After a happy, leisurely meal, they spent the rest of their holiday in wandering through the palace, until its melancholy, monastic grandeur subdued them almost to silence. Captain Desborough, a young officer who waited on Alice Heneage, was familiar with the building, and as he led them through the rooms he told them stories, good and ill, connected with the various apartments. Finally they came to one on the ground floor, that had been the private parlour of King Charles—a gloomy room furnished with a sombre magnificence—and here the young man drew the company closer to him, and said—

"I can tell you something true and strange about this room. There were two prophecies made in it, and one of them has come to pass. King Charles stood at this window one day, just where we are now standing, and his three eldest children were with him. And a woman, swart as an Indian savage, with eyes full of a strange, glazing light, came suddenly before them. And she said to the King, 'Let me read the future of your children. It may comfort you when you will need comfort.' But the King, being in one of his melancholy tempers, answered her haughtily, 'No mortal man or woman can foresee the future;' and she looked scornfully at him, and putting a small steel mirror before his face said, 'Look!' and the King cast down his eyes and saw his own head lying on a bloody sheet; and he shuddered and reeled as if he would have fallen. Then a look of pity came into the woman's face, and she put aside the mirror, and said in a strange, far-off voice—as if she was already a long way distant—'When a dog dies in this room, your son will come to the throne again.' And the King called loudly for his attendant, but when the officer came, the woman had disappeared, nor could any trace or tidings of her be found or heard tell of."

And every one was strangely silent; they walked away separately and examined the fine tapestry hangings, but they said not a word to each other about the uncanny incident. It seemed only a fit sequence that their next visit should be through the low, narrow portals to the gloomy subterranean apartments, which had been the guard rooms, and which were still decorated with dusty battle flags and old arms and armour. A singular sensation of having been in these vault-like rooms before, a sense of far-backness, of existence stretching behind everlastingly, of sorrows great and unavailing, permeated the atmosphere. Jane felt that here, if anywhere, men of war might understand the barrenness of their lives, and anticipate the small, and gloomy harvest of their tremendous pilgrimage.

It was like passing from death unto life to come out of these caverns of the sword into the light and glory of the westering sun, to feel its warmth, and see its brave colours, and hear the cuckoo, like a wandering voice, among the trees. Jane was the first to speak. "How beautiful is life and light!" she cried. "Let us get far away from this woeful palace. I felt such sorrowful Presence in every room; I thought I heard sighs following me, and soft steps. Who would live in such a home? To do so, it is to say to Misfortune, 'Come and live with me.'"

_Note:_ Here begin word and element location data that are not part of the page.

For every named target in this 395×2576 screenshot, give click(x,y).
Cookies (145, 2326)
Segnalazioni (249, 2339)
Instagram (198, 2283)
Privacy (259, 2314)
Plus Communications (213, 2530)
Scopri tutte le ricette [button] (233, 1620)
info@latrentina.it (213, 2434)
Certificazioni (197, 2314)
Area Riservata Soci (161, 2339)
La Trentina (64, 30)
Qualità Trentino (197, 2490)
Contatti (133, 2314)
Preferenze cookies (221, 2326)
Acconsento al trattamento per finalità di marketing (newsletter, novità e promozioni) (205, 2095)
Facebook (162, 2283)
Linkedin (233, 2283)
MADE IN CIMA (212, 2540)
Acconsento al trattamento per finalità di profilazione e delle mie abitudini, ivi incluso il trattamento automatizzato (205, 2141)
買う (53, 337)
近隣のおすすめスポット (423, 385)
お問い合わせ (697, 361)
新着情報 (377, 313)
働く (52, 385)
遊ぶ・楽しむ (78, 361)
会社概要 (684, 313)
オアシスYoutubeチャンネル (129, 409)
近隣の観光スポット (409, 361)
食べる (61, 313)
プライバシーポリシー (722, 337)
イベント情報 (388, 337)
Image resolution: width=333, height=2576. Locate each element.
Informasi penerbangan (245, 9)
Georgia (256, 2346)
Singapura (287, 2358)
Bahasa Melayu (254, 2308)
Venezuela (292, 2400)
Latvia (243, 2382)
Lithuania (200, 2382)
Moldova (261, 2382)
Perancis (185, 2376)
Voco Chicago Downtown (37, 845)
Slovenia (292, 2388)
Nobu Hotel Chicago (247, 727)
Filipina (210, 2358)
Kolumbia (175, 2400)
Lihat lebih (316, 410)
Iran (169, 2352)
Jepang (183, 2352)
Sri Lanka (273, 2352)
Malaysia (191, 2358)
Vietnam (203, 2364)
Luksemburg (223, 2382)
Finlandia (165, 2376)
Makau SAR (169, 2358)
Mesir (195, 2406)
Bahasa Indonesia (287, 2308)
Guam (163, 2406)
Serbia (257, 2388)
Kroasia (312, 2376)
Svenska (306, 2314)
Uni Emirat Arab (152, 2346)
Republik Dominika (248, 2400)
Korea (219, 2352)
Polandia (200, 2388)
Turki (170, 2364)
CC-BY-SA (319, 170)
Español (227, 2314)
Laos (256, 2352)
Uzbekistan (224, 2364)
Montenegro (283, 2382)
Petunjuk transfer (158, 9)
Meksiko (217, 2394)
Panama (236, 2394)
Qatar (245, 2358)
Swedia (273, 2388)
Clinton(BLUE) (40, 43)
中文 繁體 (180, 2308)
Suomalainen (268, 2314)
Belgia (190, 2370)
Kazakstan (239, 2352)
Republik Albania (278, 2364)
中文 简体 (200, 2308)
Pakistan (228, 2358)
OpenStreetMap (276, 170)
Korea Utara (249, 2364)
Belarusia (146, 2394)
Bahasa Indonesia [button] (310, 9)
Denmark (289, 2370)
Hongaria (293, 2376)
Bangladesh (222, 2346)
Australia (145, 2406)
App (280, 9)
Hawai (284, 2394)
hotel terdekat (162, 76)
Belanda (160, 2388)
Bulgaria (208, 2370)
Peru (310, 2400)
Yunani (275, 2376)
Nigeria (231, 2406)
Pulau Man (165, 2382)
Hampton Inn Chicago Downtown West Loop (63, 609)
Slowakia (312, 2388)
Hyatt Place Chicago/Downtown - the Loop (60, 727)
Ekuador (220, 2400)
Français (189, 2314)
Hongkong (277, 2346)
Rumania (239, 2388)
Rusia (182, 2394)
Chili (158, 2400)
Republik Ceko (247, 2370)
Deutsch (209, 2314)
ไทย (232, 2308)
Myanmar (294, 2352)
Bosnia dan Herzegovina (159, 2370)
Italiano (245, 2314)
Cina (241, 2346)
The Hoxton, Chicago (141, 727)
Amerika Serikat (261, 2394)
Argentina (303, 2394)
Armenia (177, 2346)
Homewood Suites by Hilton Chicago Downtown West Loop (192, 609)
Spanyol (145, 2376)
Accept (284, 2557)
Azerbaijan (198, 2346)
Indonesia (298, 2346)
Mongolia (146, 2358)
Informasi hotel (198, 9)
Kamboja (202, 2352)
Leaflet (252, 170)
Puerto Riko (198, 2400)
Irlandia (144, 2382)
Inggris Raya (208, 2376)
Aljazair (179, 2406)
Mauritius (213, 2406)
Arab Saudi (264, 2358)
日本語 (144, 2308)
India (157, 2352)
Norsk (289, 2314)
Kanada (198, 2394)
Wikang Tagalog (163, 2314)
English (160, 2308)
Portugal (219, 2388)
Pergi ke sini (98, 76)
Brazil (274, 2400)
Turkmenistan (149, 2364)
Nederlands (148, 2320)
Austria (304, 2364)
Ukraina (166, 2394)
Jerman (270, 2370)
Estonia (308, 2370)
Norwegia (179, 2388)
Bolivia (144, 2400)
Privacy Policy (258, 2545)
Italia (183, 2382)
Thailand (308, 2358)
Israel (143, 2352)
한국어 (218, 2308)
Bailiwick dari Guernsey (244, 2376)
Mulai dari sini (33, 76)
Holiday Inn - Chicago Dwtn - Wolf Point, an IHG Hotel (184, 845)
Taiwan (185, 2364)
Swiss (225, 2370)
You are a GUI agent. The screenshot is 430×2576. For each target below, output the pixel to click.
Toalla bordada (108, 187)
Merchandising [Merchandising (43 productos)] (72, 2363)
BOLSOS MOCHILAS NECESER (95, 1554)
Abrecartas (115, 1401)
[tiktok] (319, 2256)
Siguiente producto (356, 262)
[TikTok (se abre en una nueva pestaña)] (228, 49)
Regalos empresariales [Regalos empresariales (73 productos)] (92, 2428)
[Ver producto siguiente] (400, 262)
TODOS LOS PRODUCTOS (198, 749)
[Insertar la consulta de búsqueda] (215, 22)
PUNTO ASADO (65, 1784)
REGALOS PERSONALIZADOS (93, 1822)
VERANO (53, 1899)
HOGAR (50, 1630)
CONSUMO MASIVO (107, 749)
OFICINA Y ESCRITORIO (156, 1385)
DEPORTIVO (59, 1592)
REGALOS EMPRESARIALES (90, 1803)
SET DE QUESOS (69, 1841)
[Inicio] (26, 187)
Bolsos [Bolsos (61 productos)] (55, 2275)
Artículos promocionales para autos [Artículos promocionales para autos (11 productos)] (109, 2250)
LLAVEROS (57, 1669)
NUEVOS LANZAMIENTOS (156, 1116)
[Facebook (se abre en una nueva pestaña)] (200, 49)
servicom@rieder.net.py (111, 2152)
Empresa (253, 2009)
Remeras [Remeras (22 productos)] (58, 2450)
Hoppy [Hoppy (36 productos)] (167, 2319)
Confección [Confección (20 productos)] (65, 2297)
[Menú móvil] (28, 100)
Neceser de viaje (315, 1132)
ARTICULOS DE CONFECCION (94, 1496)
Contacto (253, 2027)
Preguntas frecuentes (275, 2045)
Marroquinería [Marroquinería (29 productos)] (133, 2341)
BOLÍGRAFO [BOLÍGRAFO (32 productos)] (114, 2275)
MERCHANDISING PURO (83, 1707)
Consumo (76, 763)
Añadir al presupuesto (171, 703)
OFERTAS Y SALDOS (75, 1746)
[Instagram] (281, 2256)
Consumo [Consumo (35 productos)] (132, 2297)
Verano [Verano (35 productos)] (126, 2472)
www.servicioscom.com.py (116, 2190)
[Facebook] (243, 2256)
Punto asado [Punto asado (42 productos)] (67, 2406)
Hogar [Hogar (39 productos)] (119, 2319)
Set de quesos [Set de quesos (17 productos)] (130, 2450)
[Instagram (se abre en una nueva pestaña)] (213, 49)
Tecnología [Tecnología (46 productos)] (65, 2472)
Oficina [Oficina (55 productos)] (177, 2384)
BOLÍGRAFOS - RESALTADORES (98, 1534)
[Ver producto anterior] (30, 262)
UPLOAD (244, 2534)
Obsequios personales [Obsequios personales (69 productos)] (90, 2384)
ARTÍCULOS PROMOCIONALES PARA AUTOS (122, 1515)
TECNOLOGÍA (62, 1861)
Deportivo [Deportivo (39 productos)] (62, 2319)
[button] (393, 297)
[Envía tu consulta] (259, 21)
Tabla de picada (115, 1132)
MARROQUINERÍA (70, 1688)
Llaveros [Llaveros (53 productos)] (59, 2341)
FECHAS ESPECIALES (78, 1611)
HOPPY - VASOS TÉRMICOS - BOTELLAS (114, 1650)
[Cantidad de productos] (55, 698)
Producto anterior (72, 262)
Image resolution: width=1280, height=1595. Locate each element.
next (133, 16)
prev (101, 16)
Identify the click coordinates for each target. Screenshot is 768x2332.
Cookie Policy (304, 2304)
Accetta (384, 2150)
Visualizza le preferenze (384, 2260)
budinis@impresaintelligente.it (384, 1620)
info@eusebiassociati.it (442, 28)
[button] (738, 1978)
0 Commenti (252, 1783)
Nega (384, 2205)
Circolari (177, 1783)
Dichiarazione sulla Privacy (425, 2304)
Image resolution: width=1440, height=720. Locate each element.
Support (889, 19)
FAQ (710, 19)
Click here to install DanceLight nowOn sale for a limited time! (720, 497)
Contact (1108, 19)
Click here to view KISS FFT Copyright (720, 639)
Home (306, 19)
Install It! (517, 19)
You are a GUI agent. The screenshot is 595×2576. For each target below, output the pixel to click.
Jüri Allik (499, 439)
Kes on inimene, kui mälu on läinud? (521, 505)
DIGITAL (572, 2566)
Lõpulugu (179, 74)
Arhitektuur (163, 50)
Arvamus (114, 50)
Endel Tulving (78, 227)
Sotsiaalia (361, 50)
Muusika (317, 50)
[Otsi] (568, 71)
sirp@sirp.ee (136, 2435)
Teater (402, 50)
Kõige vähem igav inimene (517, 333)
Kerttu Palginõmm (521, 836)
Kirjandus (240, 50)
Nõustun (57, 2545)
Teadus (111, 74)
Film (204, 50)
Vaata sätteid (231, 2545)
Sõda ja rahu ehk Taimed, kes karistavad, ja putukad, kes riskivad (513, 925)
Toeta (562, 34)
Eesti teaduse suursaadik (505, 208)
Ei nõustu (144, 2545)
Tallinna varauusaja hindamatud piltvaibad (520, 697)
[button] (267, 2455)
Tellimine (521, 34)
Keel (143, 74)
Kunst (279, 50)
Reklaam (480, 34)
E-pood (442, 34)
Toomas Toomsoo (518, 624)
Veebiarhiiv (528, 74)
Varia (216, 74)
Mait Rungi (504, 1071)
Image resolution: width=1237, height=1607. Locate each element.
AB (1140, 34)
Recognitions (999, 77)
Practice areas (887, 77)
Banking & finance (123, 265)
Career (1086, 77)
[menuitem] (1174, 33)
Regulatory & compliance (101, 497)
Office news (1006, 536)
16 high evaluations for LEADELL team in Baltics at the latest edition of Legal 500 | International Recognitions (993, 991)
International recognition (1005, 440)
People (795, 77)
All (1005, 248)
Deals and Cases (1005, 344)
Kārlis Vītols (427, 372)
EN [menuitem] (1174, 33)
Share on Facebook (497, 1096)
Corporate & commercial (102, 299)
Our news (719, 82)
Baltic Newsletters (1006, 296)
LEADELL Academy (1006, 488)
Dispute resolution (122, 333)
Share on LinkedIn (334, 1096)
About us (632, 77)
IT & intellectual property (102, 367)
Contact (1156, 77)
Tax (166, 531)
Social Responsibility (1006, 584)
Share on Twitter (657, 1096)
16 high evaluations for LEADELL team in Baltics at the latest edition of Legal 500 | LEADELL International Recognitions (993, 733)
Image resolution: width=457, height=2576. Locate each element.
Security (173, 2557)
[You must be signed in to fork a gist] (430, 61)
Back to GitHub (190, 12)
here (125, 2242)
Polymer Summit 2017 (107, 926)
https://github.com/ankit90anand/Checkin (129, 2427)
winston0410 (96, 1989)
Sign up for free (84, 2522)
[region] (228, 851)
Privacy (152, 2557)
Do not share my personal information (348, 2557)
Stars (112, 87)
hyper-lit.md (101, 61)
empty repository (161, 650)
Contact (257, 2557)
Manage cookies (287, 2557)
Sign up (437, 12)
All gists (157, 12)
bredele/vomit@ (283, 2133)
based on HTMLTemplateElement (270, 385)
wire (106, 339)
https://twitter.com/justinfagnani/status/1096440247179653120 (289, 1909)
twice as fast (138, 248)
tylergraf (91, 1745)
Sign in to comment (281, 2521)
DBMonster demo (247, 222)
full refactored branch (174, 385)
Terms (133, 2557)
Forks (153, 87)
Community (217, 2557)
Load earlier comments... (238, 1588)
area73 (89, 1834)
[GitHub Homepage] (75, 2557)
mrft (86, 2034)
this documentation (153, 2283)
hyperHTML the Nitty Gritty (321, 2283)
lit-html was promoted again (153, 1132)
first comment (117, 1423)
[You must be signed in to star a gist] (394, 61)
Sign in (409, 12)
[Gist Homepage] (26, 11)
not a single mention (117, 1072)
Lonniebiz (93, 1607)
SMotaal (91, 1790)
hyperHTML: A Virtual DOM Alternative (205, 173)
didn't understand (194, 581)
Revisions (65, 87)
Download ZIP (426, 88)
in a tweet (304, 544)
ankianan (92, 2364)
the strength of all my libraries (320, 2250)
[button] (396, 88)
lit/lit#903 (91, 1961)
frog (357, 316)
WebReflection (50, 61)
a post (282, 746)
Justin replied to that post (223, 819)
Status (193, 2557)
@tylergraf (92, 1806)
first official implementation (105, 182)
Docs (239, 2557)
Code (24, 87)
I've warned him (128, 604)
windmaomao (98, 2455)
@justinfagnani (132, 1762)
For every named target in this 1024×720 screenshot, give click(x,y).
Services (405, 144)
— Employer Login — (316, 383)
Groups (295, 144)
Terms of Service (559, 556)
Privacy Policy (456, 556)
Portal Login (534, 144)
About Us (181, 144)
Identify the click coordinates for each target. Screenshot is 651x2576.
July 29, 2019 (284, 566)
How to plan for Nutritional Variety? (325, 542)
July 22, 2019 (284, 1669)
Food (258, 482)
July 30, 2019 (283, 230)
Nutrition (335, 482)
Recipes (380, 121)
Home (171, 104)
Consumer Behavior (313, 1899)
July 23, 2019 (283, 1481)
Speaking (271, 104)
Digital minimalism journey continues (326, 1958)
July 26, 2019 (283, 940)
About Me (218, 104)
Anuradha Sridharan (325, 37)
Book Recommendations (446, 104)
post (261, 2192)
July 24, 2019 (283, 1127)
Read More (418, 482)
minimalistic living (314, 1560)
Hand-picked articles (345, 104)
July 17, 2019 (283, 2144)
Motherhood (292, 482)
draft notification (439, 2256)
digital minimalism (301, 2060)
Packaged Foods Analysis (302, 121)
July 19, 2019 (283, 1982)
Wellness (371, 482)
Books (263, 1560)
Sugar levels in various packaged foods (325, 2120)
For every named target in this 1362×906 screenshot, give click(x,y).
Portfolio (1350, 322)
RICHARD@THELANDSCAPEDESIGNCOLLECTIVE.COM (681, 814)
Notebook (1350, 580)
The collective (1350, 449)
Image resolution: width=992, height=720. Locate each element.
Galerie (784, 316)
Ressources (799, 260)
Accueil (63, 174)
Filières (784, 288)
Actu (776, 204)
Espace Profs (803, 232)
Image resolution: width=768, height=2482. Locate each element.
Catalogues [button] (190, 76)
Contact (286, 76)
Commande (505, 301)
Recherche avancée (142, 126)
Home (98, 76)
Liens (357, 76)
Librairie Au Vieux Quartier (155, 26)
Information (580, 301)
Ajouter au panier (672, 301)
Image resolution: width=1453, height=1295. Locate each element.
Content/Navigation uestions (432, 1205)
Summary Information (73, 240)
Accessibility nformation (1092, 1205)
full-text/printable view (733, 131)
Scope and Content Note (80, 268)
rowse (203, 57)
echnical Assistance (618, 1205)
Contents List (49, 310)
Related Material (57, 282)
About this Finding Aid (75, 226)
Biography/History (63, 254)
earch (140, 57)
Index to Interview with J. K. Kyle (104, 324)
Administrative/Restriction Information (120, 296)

The spirits of the little party, so gay in the morning, had sunk to the level of their surroundings: the damp river with its twinkling lights, the gray gloaming, the laboured dip of the traveling oars. They were near the city when Mary Former said a few words about the evil-omened parlour and the two prophecies; then she wondered, "If it was really in the power of any one to reveal the future." And Philip Calamy, a very devout young man, who was in attendance upon Jane, answered,

"The Book of the Future, in whatever language it may be written, is a perilous one to read. We should go mad with too much learning there."

"Yet," said Jane, "it is most sure that certain signs precede certain events; and I see not why the good man, being related to heavenly beings—a little lower than the angels—may not foresee and foretell; and by the same token, the evil being, related to evil angels, might have a like intelligence."

The discussion was not continued, for they were at the river stairs, and as they passed through the city they were instantly aware of great excitement. The rabble were gathered round the men of news, and were listening with open mouths; the tradesmen were talking in groups at their shop doors; they heard the name of Cromwell repeatedly, sometimes in pride, sometimes in anger; and small bodies of the army were very much in evidence. It was impossible not to feel that something of great moment had happened, or was going to happen; and when Jane entered the hall at Sandys and saw Doctor Verity's hat and cloak there, she expected that he had come with information. The next moment Mrs. Swaffham came hurriedly forward, and when she saw Jane, she raised her eyes and threw up her hands with the palms outward, to express her huge astonishment and dismay.

"Mother," cried Jane, "what is the matter? What has happened?" and Mrs. Swaffham answered—

"The strangest thing that ever happened in England."